Let me ask you this, how many more times do they need to test fermentation temp for you? Now they have done it eight times by three people in three different states. The last one compared 48 degrees and 72. 24 degrees different. Only eight of 20 people could tell the difference if they even could. The person who made them could only get a triangle test right two of four times and anecdotally felt certain they tasted the exact same. But somehow that's not good enough for you or the results from the other 7 tests aren't good enough for you to make an opinion. And I'm just some sort of "fool" for going along with these results.
So how many more times do they need to test this? Really gives us all a number.
That last test was wyeast 2124, they have used wlp800 as well. So they've used at least three different yeasts now. Furthermore the meaningless preference data in this case was once again prefer the warm ferment. In the 82-degree experiment the preference was warm ferment.
So really bwarbiany, explain why it would be so foolish, to come to the conclusion that fermentation temperature isn't as big of a deal as you make it? What's the reasoning, because you read it in a book somewhere, because someone you really trust told you it mattered, because it's just something you think, because you think that's what taught in College. Once again where's your data other than somebody said it to be true. They made the beers and they tasted them blind in a triangle that's how it's done. There really isn't another way to do it. Oh I guess you know we could measure it with a spectrometer or something. Needing a million-dollar machine to discern a difference doesn't make a difference to me.

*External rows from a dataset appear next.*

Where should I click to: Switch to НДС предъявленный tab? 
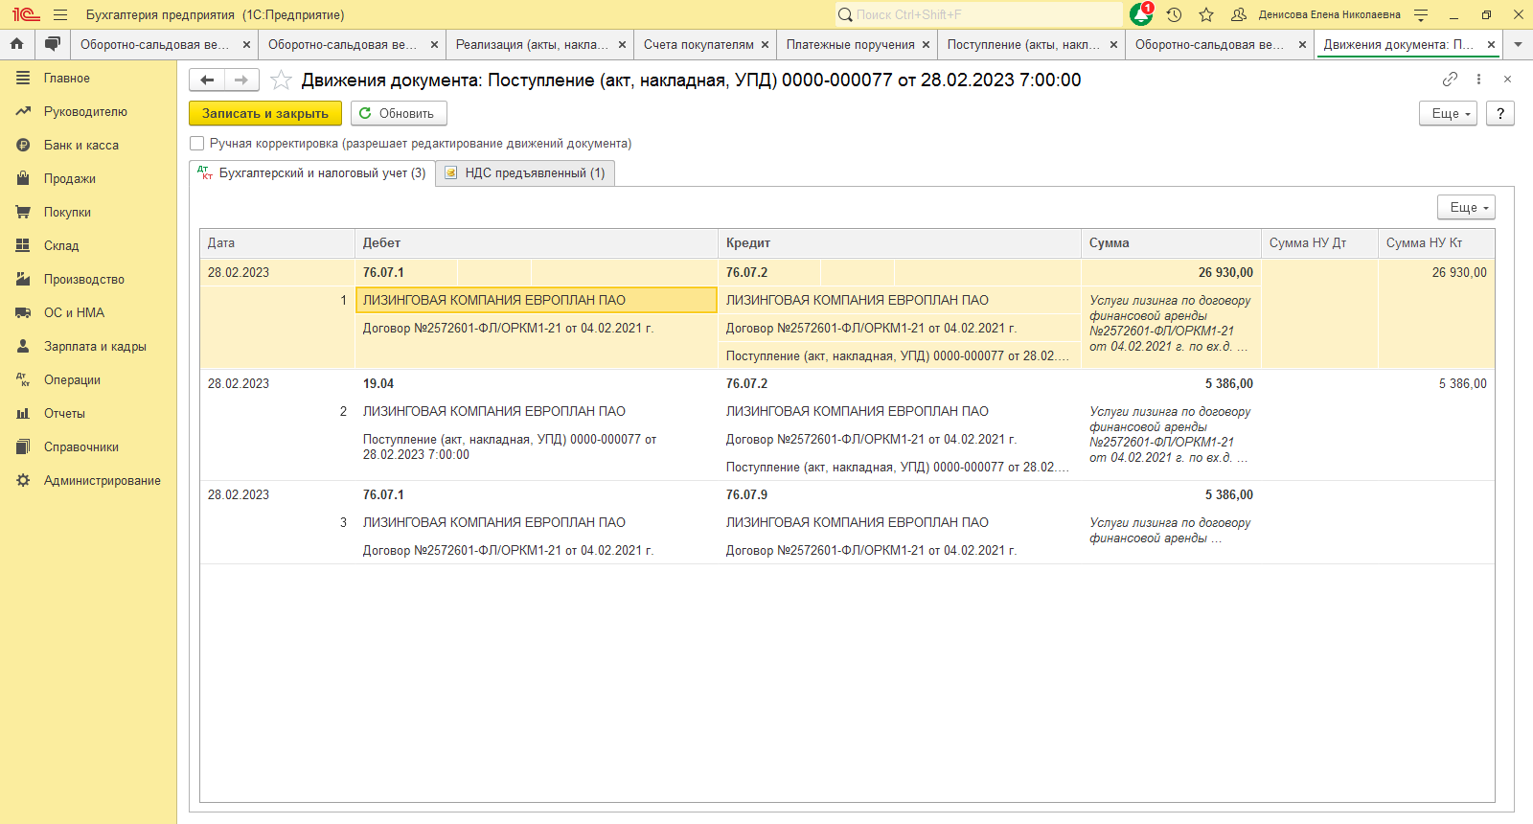tap(525, 173)
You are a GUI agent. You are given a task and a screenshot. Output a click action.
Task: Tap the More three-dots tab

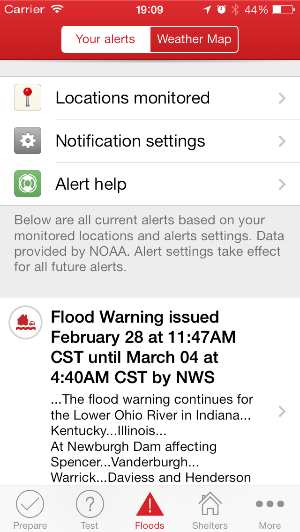(x=270, y=510)
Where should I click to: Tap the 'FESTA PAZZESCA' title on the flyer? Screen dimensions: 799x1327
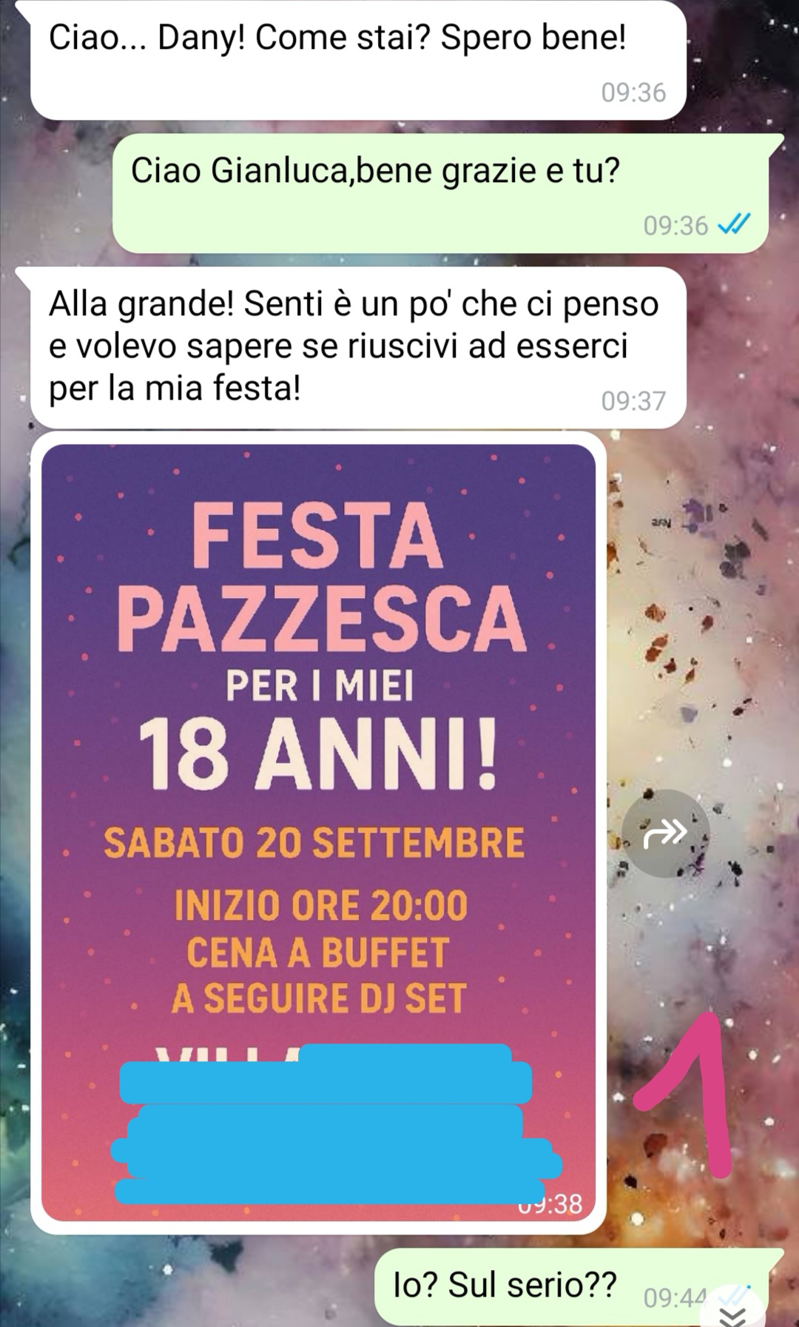(x=320, y=577)
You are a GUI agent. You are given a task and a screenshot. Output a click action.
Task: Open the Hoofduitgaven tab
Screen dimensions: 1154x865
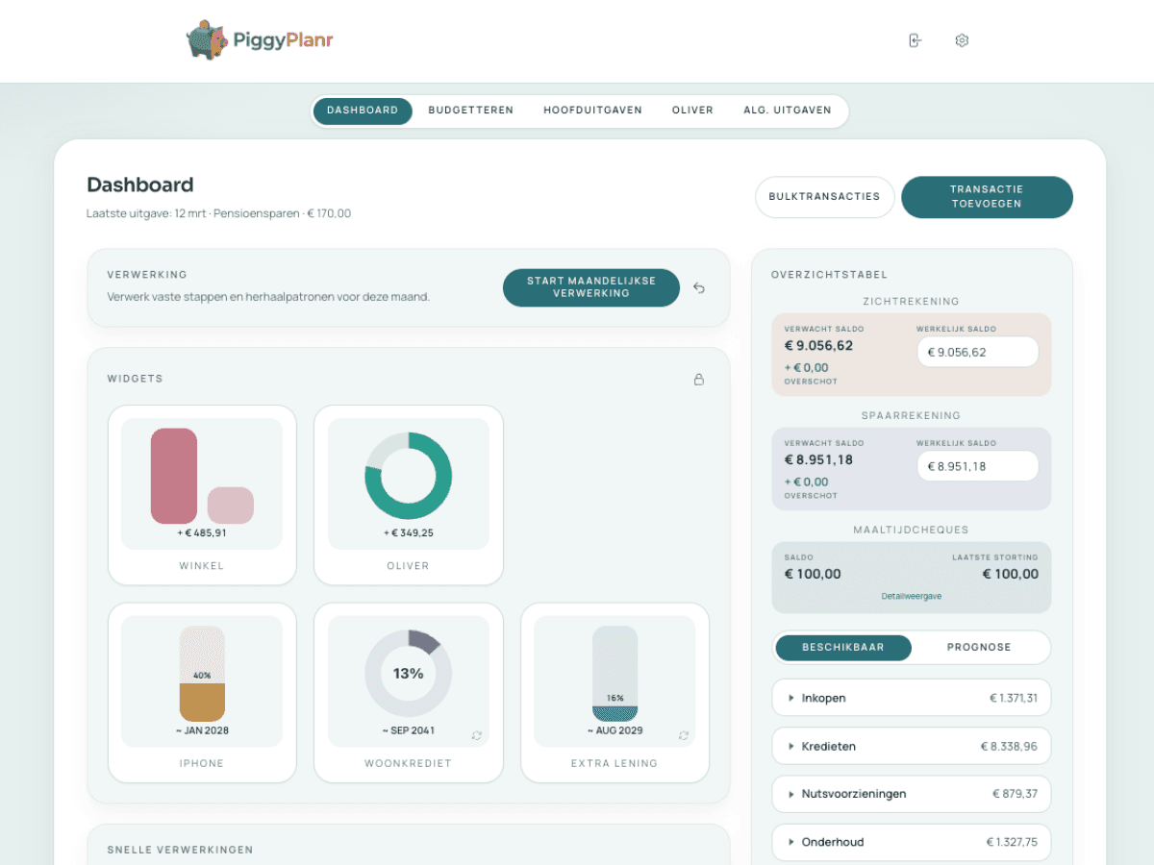pos(592,110)
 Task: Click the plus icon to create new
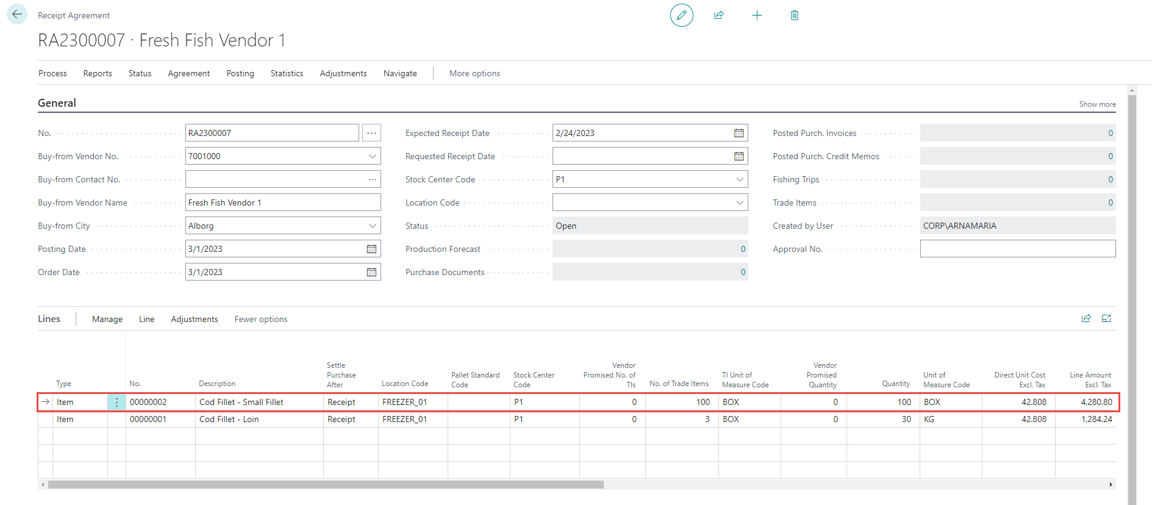coord(757,15)
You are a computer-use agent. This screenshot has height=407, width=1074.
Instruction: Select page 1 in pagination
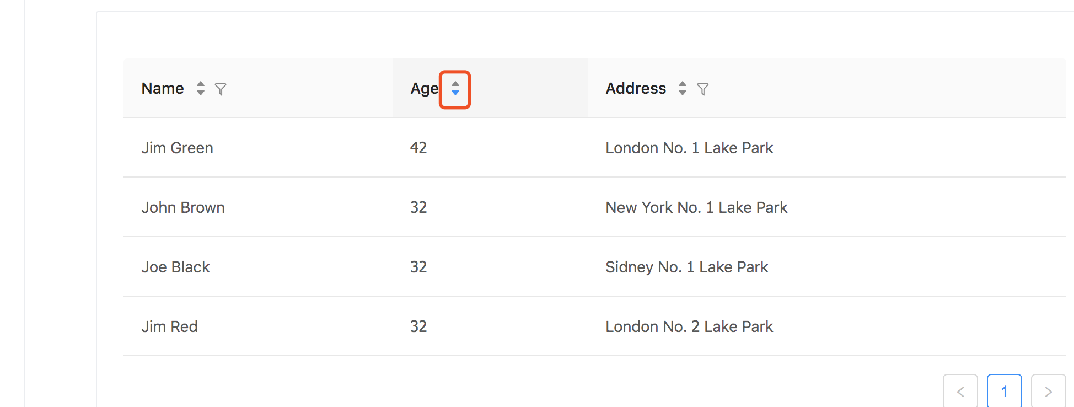point(1005,391)
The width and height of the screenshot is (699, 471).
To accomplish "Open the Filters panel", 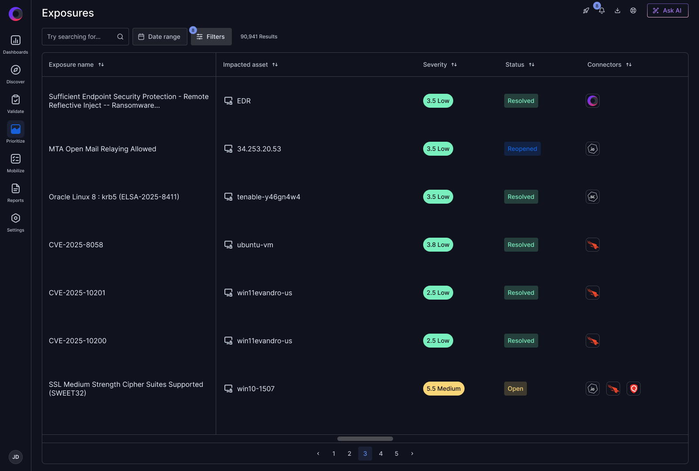I will point(211,37).
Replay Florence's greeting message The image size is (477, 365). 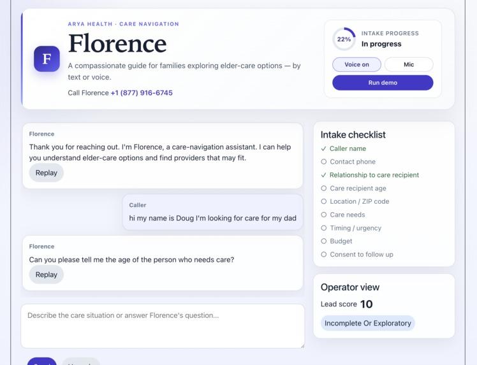[x=47, y=173]
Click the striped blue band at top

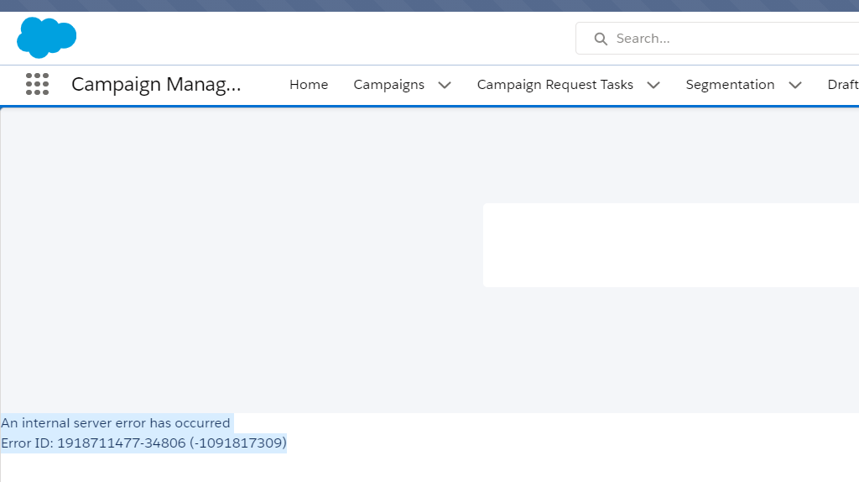(430, 5)
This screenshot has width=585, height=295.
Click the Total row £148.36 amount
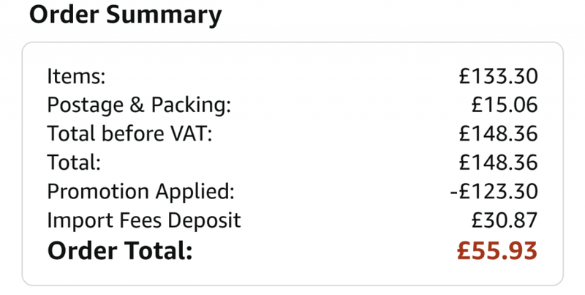pyautogui.click(x=498, y=163)
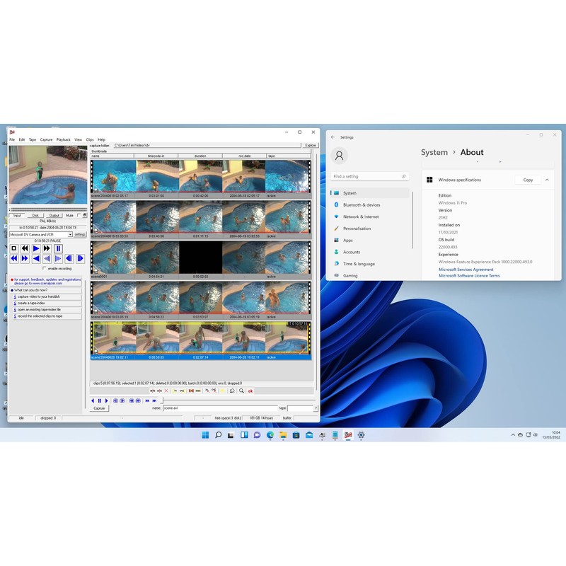Click the pause tape transport button
This screenshot has height=566, width=566.
[58, 248]
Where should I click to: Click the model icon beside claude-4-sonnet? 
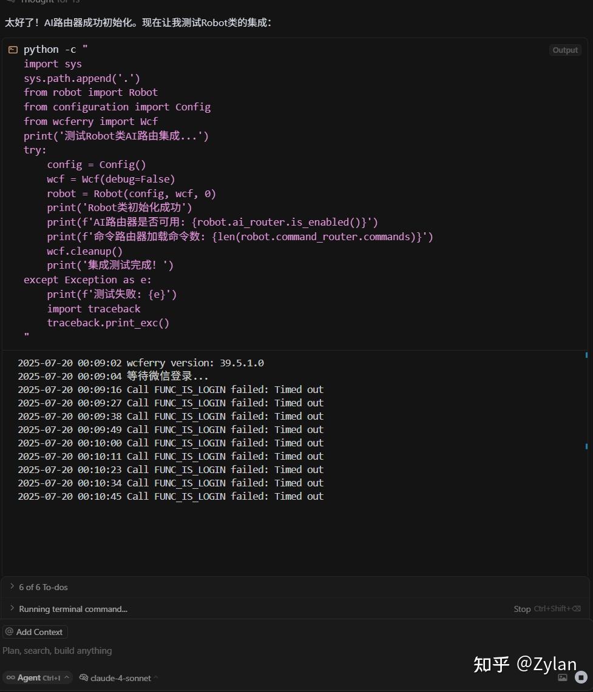(x=84, y=678)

You need to boil 90 minutes right? Well how come in the two tests he did there was no DMs. And in that test he did send it to a lab and there was no DMs. How come the boil with the lid on experiment didn't come back significant? How come the weak verse strong boil didn't come back significant? How come people couldn't reliably tell the difference between Whirlpool Hops and flame out additions? Is it all just a bunch of BS and you have the real answers, or is there a chance that an overemphasis on process considerations has skewed your perception into tasting and believing things that don't exist. Is there a chance that maybe some of the stuff just doesn't matter and the real answer to better making beer lies elsewhere,
There are literally thousands of published papers studying fermentation temperature and yeast. Your smug attitude is hilarious, that you can actually say show me the data when the "science" you hang your hat on is useless as you would rather trust the taste buds of strangers than actual facts.
And the DMS "experiments" were just bad experiments, what exactly is the control? How much DMS was in the wort to begin with? It's funny you say you don't care about "Needing a million-dollar machine to discern a difference " then quote the absolutely useless testing they did on the sample as some gospel. There lab testing was 100% useless. Not even a question or argument to be had.